WRITTEN INSTRUCTION 1: Using the post about Odin, decide whether each statement agrees with the text, answering yes or no and quoting the deciding words: (a) The young man was 17 when the pet was bought. (b) The girlfriend's mother is fond of reptiles. (c) The writer has had roughly a dozen cats.
WRITTEN INSTRUCTION 2: Translate this sentence from the post about Odin into Spanish: "My history is dotted with random animals, and they both know it."
WRITTEN INSTRUCTION 3: Copy the post about Odin word for word from "My history is" to "I did (obviously)".

DOCUMENT EXCERPT:
• • •
He and his girlfriend (he was 17, she 18) went to a reptile show and purchased him last summer. At the time they had been together for over a year and she is big into reptiles (we were already housing her geckos because her mother can't stand reptiles. Weird, I know.). They are quite serious and happy, and have plans to stay together for the long haul, but, you know, at that age? Who knows.
My history is dotted with random animals, and they both know it. Roughly a dozen cats in my lifetime, half of them rescues, (the most recent abandoned within days of birth and bottle fed by me for months. Also took in a feral cat) rabbits, squirrels, rats, mice, birds, fish, dogs, other geckos..probably forgetting something....anyway, pretty much anyone who knows me knows that I love beasties more than humans, so the kids knew I was going to go apeshit for Odin, which I did (obviously)
Many posts have said it is acceptable to get kids pets of this nature as long as the parents are willing to accept responsibility if they lose interest. In our case, it wasn't up to me, he is basically an adult, and his girlfriend is and adult. The only decision I have made was how involved I was going to get and whether or not he could live in my house (the answers were way too much, and hell yes! Never leave!) I am almost hoping he does lose interest, because I want him!
• • •
EXCERPTED RECORDS:
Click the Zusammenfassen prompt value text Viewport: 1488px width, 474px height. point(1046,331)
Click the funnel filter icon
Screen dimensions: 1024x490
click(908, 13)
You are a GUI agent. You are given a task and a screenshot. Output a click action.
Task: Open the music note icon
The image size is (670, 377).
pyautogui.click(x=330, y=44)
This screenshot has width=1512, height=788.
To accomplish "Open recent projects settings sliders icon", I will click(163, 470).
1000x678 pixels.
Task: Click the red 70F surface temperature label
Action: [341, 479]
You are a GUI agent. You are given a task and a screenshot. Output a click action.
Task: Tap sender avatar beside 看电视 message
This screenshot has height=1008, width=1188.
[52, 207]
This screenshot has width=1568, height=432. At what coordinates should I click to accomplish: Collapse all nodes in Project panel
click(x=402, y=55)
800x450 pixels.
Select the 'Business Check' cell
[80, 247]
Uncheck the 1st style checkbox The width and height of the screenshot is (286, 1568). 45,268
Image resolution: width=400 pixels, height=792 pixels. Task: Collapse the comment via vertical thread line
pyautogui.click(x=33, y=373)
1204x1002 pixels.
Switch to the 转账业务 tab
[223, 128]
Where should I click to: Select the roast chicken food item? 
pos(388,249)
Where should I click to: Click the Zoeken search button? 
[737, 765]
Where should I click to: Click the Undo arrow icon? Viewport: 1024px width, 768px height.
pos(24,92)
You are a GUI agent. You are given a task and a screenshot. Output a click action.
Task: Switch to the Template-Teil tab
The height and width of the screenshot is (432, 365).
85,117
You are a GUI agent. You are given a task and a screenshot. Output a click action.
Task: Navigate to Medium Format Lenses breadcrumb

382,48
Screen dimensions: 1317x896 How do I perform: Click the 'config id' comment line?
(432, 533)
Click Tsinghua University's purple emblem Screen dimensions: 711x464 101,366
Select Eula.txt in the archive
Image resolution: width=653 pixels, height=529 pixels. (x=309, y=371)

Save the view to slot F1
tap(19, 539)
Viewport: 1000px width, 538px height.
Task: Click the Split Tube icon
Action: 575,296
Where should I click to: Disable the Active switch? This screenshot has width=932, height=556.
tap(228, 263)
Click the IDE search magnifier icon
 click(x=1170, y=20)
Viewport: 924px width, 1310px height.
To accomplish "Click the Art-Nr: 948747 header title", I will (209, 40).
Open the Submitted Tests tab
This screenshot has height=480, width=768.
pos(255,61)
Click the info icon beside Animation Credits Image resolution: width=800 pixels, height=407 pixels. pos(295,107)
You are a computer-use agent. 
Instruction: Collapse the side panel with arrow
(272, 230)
• • •
FINISHED ANSWER 1:
(a) Yes: "he was 17, she 18"
(b) No: "her mother can't stand reptiles"
(c) Yes: "Roughly a dozen cats in my lifetime"

FINISHED ANSWER 2: Mi historia está salpicada de animales al azar, y ambos lo saben.

FINISHED ANSWER 3:
My history is dotted with random animals, and they both know it. Roughly a dozen cats in my lifetime, half of them rescues, (the most recent abandoned within days of birth and bottle fed by me for months. Also took in a feral cat) rabbits, squirrels, rats, mice, birds, fish, dogs, other geckos..probably forgetting something....anyway, pretty much anyone who knows me knows that I love beasties more than humans, so the kids knew I was going to go apeshit for Odin, which I did (obviously)